> [JOB]
Gather every line in the data below that contains the word "Email", and copy each one unchanged.

> [DATA LINES]
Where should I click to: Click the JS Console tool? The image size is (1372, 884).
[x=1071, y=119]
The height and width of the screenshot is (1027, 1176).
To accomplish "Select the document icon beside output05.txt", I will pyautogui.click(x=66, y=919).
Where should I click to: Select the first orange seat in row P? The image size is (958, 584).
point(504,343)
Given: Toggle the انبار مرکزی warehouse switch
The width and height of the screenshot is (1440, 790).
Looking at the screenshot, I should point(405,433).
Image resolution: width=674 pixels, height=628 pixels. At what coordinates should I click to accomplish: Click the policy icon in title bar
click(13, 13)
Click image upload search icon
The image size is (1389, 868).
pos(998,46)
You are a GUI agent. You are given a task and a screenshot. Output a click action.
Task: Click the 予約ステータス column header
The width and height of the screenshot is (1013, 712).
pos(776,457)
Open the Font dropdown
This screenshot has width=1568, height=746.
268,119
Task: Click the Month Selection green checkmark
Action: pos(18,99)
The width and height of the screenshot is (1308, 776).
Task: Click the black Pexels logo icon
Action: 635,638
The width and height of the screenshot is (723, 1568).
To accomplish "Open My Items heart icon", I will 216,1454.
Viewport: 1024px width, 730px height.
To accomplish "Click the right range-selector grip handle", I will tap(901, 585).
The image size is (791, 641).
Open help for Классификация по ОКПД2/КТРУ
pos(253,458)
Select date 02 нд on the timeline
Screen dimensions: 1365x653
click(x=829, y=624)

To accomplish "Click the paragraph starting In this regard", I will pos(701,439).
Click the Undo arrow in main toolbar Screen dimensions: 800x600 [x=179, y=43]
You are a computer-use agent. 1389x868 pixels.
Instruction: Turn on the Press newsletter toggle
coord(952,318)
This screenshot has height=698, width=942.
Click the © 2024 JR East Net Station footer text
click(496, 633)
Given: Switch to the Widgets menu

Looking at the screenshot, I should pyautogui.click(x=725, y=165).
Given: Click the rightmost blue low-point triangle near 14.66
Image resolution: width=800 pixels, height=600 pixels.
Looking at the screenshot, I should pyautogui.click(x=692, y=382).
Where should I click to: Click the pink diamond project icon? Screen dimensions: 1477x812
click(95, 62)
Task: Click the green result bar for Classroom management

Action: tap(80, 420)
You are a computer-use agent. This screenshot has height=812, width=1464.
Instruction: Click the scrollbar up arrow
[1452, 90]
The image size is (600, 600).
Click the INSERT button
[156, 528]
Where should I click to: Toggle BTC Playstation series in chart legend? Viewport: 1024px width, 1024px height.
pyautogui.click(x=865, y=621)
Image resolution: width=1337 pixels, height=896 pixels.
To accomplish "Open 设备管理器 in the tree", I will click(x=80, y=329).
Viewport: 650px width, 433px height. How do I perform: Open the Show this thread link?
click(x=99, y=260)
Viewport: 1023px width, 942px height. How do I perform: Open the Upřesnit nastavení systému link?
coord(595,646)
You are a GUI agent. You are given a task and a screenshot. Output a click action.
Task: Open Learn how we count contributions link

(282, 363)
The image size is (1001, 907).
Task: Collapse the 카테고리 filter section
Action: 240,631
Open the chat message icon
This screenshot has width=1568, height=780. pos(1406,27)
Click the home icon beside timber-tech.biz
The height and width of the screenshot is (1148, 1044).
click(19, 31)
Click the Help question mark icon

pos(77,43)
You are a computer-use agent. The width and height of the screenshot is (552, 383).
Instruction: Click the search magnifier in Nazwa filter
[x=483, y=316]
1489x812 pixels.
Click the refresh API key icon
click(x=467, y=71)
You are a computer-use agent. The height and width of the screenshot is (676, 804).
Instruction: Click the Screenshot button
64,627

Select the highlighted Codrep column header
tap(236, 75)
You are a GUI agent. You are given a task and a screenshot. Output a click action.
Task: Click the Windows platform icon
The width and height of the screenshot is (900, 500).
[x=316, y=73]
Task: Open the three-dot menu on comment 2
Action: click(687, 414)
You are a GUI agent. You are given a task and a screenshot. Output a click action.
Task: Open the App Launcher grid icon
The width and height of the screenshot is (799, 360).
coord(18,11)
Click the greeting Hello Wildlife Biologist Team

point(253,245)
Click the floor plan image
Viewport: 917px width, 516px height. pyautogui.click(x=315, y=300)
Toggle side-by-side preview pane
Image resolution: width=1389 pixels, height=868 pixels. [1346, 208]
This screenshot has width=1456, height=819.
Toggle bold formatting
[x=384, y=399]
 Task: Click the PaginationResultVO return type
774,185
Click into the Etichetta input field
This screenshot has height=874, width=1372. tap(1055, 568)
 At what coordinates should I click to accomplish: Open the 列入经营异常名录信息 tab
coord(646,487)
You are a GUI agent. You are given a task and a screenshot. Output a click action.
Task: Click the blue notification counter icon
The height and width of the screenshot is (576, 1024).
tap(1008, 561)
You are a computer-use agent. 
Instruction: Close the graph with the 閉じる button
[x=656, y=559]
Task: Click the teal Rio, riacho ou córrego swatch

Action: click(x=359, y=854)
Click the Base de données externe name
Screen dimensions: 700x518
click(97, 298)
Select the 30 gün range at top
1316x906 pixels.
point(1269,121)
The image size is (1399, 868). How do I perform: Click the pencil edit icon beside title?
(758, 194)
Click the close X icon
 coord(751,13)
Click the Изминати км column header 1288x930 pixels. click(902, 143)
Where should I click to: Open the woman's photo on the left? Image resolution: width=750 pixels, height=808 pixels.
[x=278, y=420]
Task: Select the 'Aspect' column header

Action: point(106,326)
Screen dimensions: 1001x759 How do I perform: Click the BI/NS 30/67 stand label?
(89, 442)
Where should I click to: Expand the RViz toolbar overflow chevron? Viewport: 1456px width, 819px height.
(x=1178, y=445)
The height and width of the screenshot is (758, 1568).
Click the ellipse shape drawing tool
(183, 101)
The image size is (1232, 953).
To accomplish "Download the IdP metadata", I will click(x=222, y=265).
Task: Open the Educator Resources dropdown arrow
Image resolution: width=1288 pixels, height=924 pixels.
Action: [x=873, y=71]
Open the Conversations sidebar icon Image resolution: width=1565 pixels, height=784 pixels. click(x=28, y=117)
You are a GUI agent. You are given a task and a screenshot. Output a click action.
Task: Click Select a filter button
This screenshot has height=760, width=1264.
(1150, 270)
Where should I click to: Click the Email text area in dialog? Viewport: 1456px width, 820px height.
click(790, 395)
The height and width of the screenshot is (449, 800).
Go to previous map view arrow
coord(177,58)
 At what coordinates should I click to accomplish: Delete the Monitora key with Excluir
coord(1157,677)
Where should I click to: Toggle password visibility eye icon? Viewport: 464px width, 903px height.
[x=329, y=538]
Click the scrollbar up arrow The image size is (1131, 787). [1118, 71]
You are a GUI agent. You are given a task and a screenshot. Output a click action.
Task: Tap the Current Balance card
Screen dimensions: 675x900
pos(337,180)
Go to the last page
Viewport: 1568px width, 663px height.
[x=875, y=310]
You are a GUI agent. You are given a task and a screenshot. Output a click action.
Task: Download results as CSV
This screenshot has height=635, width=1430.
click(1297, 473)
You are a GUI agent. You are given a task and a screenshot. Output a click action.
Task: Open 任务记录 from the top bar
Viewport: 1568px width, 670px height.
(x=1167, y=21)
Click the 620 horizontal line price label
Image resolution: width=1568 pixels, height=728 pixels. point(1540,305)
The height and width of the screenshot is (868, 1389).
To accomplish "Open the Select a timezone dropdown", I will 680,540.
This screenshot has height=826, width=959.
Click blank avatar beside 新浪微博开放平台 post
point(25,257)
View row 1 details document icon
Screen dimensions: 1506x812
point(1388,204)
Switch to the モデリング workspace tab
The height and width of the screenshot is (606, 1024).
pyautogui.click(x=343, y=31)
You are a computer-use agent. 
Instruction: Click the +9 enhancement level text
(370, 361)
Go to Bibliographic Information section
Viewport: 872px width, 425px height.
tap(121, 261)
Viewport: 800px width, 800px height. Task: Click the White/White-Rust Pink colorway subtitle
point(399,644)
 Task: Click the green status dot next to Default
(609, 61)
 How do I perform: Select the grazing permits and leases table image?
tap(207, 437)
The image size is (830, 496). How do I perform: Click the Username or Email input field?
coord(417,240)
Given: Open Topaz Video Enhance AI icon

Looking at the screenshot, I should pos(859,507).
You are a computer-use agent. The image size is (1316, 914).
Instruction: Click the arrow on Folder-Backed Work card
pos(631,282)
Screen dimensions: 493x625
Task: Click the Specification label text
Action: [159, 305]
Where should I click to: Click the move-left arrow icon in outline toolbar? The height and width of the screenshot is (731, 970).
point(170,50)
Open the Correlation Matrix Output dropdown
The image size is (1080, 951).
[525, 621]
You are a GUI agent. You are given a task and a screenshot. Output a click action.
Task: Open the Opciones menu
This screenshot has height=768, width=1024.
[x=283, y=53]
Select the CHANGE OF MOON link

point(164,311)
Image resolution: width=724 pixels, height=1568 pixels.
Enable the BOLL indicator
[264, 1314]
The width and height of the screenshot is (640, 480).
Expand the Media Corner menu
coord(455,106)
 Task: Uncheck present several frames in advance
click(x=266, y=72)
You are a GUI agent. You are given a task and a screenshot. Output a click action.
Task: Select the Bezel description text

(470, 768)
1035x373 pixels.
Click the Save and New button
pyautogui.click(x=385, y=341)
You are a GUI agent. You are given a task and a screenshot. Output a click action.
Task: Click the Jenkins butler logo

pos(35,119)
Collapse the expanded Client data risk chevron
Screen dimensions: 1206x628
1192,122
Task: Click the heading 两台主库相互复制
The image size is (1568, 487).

> [EXERCISE SOLUTION]
Where should I click to: Click the Email text area in dialog? Viewport: 1456px width, 820px height.
The image size is (830, 496). How do I perform: Click the Username or Email input field?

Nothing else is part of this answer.